» Aufgaben:
(a) Entnimm dem Forumsthread zum Aalangeln in Roermond den Abschnitt von „# Aal angeln“ bis „auf Aal angeln.“.
(b) Stimmen die folgenden Aussagen mit dem Forumsthread zum Aalangeln in Roermond überein? Antworte jeweils mit Ja oder Nein und zitiere die ausschlaggebenden Worte wörtlich. (i) Laut Weißtanne darf Aal in den gesamten Niederlanden seit fünf Jahren nicht mehr gezielt beangelt werden. (ii) filli8183 möchte am See beim Campingplatz de weerd angeln. (iii) Torkel ist sich sicher, dass der Aal in Limburg/Roermond ganzjährig geschont ist.

» Textauszug:
--*--
# Aal angeln 2016 in Roermonds ??



## filli8183 (18. Dezember 2015)

Hallo zusammen,
Ich würde gerne nächstes Jahr in Roermond (de weerd)mal auf Aal angeln.
Hat jemand dort schon mal auf Aal versucht oder einen als beifang am Haken gehabt ?
Ich würde gerne am See am Campingplatz de weerd versuchen wollen


----------



## Torkel (18. Dezember 2015)

*AW: Aal angeln 2016 in Roermonds ??*

Möglicherweise ist mein Wissen veraltet aber ich mein das der Aal in Limburg/Roermond ganzjährig geschont ist.


----------



## Chris Niklas (18. Dezember 2015)

*AW: Aal angeln 2016 in Roermonds ??*

Aal ist dort geschützt. http://www.angeln-in-den-niederlanden.de/limburgvergunning.htm


----------



## Weißtanne (18. Dezember 2015)

*AW: Aal angeln 2016 in Roermonds ??*

Der Aal darf von uns Angler in den kompletten Niederlanden seit 5 Jahren nicht  mehr gezielt beangelt werden.Und schon gar nicht entnommen werden.


----------



## Tim78 (18. Dezember 2015)

Aal geht da bestimmt überall auf lebenden KöFi oder Innereien ganz gut  aber der Bund Räucheraal hat da bestimmt nen hohen Preis ! Muss man Vorort mit dem freundlichen Kontrolleur aushandeln


----------



## Weißtanne (19. Dezember 2015)

*AW: Aal angeln 2016 in Roermonds ??*

|muahah:|muahah:|muahah:|muahah:|muahah:|muahah:|muahah:


----------



## filli8183 (20. Dezember 2015)

Sstimmt steht in den Bedingungen das der Aal geschützt ist


----------
--*--
» Vorliegendes Material:
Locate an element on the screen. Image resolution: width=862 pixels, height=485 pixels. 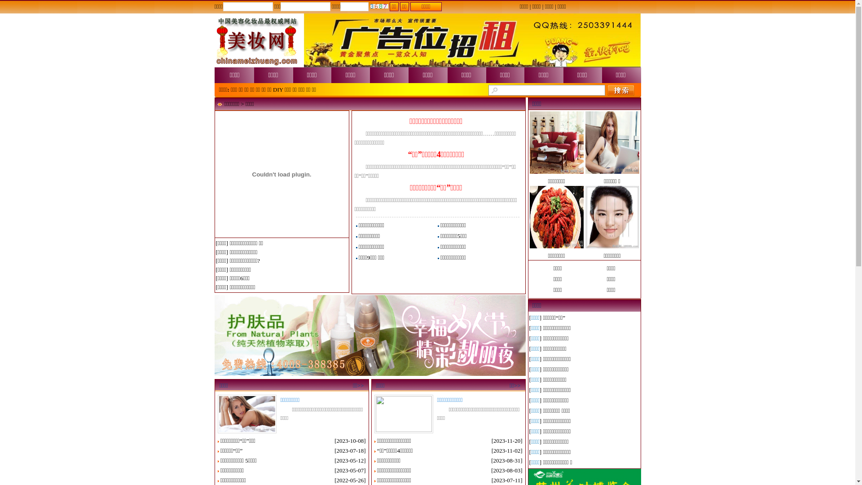
'DIY' is located at coordinates (277, 89).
--*--
» Antworten:
(a)
# Aal angeln 2016 in Roermonds ??



## filli8183 (18. Dezember 2015)

Hallo zusammen,
Ich würde gerne nächstes Jahr in Roermond (de weerd)mal auf Aal angeln.

(b)
(i) Ja: „in den kompletten Niederlanden seit 5 Jahren“
(ii) Ja: „Ich würde gerne am See am Campingplatz de weerd versuchen wollen“
(iii) Nein: „Möglicherweise ist mein Wissen veraltet“